Narrative needed to prevent people ‘tuning out’ from sexual harassment and inequality agenda

Fundraisers who want to tackle sexual harassment and inequality in the sector need to develop a narrative for change to prevent people from “tuning out” of the discussion, according to the chair of the fundraising think tank Rogare.

Speaking at a Rogare event in south-west London yesterday, Heather Hill, who is part of a research project on gender in fundraising, said it was crucial that any narrative for change was inclusive, to allow everyone to think of themselves as part of the solution.

Hill outlined areas the project was looking at, including sexual harassment and women in leadership, but said that developing a narrative for change was a key area of work.

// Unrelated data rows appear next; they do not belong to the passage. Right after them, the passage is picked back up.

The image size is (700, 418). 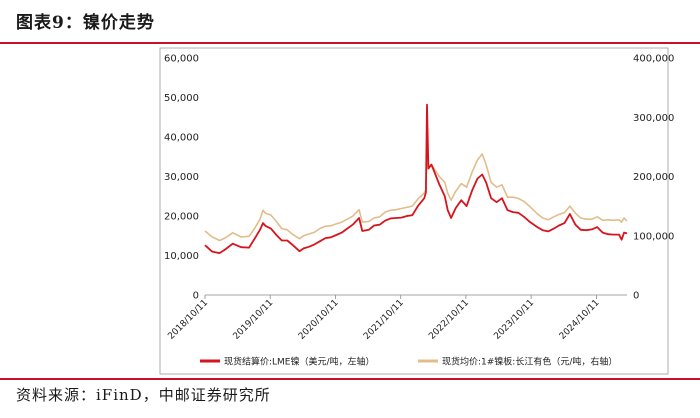 I want to click on y-right-tick-label: 300,000, so click(x=654, y=118).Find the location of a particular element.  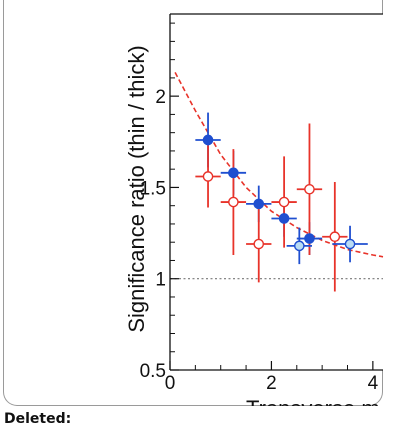

x-tick-label: 0 is located at coordinates (170, 384). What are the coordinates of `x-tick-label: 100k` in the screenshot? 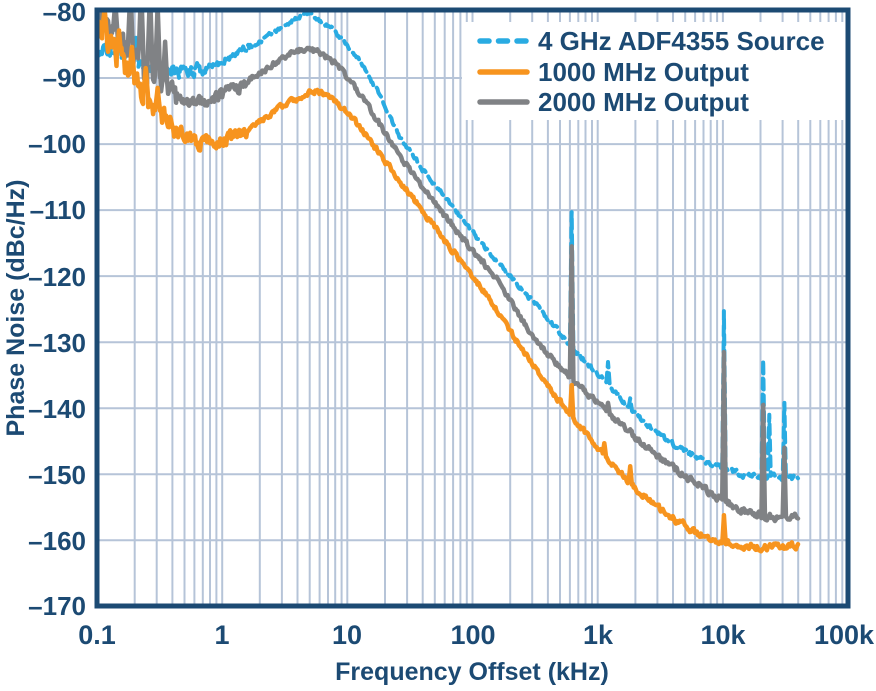 It's located at (844, 635).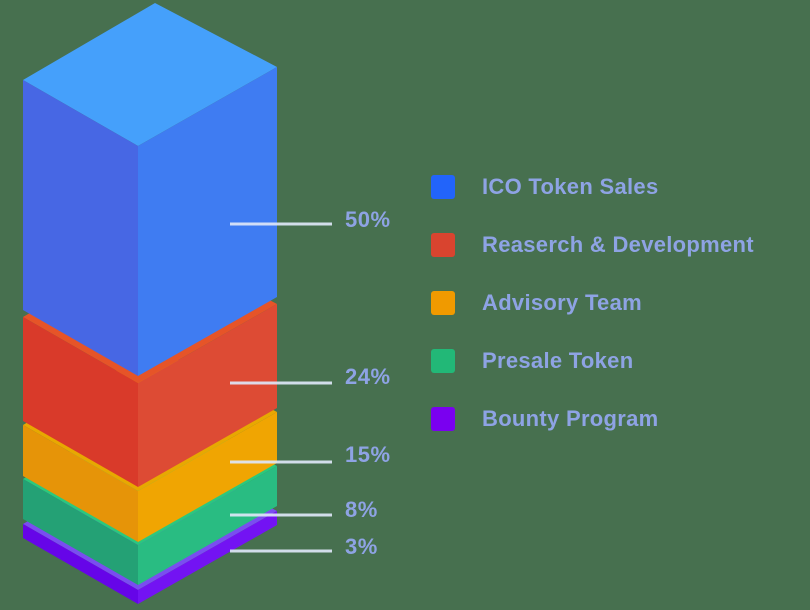 Image resolution: width=810 pixels, height=610 pixels. What do you see at coordinates (570, 186) in the screenshot?
I see `legend-label-ico-token-sales: ICO Token Sales` at bounding box center [570, 186].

“Over the past few years we’ve been hearing more about challenges around gender – not just in the fundraising area but more broadly as well, with the #MeToo movement – these issues have been coming up, and the concern we have is: ‘Are we at a point in our culture where people start to tune it out?’”

She said there was a danger that many people would start to feel they had heard about the issue before and dismiss it on the basis that it did not affect them or their organisation.

“So the question is, how do we build a narrative for change that is inclusive and inviting and people can see themselves as actors within it?” Hill said.

“Because we can propose all kinds of solutions, but if no one’s hearing them, no one’s taking ownership of them and if no one thinks that they are part of the solution, then none of the change happens, none of the solutions go anywhere.

“So we really want to create a narrative for change that’s inclusive and engaging to the key audiences.”

Hill acknowledged it was possible that the narrative might need to be broad or easily adjusted to cater to a wide range of different audiences, from frontline fundraisers and organisational leaders to donors.

Rogare will publish the results of the second phase of the gender in fundraising project by the end of the summer.

The first phase was published in April 2019.